Background The COVID-19 pandemic has placed an inexorable strain on endoscopy services worldwide, affecting the diagnosis of oesophago-gastric (OG) cancer and Barrett’s oesophagus (BO). As coronavirus infection rates rose many professional bodies advised that all endoscopy, except emergency and essential procedures be stopped immediately. We sought to quantify the decline in OG cancer and BO diagnoses following implementation of British Society of Gastroenterology (BSG) guidance related to COVID-19 and the psychosocial effects on BO patients. Methods We examined OG cancer and BO diagnoses in Northern Ireland from March-September 2020 and compared them with the three-year average number of patients during the same time period (corresponding to weeks 10-37) between 2017-2019 by utilising Northern Ireland Cancer Registry (NICR) data.
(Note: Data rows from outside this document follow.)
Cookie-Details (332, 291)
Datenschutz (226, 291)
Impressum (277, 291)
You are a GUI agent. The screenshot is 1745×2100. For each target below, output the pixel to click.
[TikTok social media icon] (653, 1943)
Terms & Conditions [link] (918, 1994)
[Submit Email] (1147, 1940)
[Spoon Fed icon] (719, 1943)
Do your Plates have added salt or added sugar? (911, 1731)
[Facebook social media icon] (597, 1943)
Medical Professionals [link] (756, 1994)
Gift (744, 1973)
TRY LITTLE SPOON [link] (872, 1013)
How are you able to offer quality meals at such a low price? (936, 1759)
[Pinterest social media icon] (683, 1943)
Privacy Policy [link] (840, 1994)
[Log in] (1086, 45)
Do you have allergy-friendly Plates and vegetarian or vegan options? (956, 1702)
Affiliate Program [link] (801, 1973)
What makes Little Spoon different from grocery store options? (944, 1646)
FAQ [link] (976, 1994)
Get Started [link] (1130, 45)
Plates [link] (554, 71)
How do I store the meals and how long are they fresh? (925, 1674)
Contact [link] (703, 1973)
The psychosocial impact of COVID-19 was assessed using an online survey, which included validated WHOQOL-BREF and EQ-5D-5L quality of life measures, and was completed by 24 BO patients from April-May 2020. Results Between March and September 2020 in Northern Ireland, the proportion of OG cancer and BO diagnoses declined by 26.6% and 59.3%, respectively, compared to expected levels. In April, BO diagnoses fell by 95.5% but by September, whilst OG cancer rates had returned to baseline, BO cases remained supressed by approximately 20%. We estimate that these declines in diagnosis represent 53 ‘missed’ OG cancer and 236 ‘missed’ BO diagnoses. In the online survey sample, BO patients reported consistently lower quality of life scores than population norms, and highlighted a number of concerns with regard to their health and care. Conclusions The COVID-19 pandemic has resulted in an abrupt decline in OG cancer and BO diagnoses and has profoundly impacted the wellbeing of BO patients. Our study represents the first report of the impact of COVID-19 on the diagnosis of BO. Strategies to mitigate the ongoing effects of the pandemic are urgently required to preserve the ability to rapidly detect and diagnose cancer and pre-malignant conditions.